*WHAT TO PRODUCE*:
Each line below that contains "computer" should be counted. Give only the total.

*DATA TO EXAMINE*:

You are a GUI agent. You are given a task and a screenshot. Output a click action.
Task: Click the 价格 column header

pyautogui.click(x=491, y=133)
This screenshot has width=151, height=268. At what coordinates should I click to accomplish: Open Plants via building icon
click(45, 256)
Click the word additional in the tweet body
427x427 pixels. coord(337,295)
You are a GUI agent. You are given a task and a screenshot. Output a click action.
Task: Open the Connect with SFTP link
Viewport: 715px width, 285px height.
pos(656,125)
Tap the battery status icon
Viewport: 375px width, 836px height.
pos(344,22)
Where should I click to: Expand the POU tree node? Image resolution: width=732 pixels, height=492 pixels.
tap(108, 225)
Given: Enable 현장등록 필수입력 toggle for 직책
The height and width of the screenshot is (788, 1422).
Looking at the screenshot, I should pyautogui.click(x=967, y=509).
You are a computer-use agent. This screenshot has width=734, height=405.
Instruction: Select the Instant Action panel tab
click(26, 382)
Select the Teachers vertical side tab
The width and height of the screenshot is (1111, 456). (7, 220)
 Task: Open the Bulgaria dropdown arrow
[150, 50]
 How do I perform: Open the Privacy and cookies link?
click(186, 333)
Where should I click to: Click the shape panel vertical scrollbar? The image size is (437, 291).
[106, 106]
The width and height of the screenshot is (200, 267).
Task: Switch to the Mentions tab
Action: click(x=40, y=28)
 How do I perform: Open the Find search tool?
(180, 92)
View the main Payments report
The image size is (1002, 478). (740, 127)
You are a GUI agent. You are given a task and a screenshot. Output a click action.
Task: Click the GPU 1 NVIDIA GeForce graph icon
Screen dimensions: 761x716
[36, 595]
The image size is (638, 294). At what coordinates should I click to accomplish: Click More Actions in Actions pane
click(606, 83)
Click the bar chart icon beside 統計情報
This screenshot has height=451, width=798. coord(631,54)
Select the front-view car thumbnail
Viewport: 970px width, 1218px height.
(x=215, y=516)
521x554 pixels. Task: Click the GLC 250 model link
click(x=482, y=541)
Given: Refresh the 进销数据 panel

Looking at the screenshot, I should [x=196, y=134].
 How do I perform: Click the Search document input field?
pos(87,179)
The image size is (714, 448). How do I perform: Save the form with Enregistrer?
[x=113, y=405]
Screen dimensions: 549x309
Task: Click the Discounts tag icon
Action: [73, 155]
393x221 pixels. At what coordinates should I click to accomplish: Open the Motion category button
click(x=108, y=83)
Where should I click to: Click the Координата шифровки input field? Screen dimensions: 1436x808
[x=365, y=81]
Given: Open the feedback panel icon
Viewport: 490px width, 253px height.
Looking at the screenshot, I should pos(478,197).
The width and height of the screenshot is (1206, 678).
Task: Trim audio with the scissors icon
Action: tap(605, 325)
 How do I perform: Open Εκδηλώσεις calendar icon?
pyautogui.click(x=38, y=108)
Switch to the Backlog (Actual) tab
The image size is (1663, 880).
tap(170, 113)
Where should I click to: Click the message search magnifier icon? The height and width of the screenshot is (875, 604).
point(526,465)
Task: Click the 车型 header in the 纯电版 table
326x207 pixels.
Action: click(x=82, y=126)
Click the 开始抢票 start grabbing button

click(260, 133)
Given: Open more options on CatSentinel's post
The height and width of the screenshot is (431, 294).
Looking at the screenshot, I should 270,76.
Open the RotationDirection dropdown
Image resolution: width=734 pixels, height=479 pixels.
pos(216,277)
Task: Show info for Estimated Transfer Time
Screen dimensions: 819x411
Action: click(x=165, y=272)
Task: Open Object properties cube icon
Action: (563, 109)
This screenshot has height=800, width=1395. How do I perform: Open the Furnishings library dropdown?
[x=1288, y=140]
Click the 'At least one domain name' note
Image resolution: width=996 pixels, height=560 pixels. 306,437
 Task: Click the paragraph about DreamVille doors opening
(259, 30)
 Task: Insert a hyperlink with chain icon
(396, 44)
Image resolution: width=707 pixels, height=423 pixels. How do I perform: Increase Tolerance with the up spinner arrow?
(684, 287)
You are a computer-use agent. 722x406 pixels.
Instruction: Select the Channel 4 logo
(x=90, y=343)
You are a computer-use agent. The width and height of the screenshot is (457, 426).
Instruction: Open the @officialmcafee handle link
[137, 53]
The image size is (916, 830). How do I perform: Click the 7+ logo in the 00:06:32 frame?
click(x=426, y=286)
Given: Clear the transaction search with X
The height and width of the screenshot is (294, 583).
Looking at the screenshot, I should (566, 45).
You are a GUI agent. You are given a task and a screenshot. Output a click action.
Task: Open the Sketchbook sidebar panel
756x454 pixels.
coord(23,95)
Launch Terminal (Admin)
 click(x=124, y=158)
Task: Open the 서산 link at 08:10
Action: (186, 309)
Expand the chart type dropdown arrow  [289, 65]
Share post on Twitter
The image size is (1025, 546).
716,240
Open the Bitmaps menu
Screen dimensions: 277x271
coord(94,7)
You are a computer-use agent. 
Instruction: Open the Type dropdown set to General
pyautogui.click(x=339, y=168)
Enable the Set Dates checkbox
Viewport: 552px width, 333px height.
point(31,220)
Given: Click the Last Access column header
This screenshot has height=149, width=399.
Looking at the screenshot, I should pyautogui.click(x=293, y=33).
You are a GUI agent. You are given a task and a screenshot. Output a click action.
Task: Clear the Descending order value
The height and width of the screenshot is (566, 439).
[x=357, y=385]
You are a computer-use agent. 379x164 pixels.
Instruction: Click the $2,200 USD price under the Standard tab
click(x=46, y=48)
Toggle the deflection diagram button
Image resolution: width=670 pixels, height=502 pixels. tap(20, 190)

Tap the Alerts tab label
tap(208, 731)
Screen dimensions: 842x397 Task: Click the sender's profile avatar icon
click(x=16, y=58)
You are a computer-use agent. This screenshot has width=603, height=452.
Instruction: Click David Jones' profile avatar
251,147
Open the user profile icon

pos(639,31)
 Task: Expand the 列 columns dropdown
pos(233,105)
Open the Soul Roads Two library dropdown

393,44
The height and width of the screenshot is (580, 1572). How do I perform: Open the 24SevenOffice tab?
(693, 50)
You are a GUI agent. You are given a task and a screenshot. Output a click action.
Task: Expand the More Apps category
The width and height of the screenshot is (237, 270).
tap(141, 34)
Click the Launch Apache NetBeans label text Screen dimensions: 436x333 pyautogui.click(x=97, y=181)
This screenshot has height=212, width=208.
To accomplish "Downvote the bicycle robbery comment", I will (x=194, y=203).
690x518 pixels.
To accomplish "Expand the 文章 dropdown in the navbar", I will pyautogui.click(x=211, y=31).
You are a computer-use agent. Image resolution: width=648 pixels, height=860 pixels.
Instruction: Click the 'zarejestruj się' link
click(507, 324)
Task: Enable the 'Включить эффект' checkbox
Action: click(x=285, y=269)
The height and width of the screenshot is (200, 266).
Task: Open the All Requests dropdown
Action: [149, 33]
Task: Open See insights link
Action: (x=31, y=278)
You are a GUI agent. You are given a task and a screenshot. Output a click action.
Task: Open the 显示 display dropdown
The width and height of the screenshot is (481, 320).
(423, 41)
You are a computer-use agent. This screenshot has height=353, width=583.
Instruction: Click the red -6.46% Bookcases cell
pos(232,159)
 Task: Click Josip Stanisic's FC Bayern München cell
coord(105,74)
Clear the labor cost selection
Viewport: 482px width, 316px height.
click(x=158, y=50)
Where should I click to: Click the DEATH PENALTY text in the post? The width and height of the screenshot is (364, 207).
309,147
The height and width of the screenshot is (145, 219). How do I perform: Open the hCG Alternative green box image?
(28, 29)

*EXERCISE ANSWER*:
8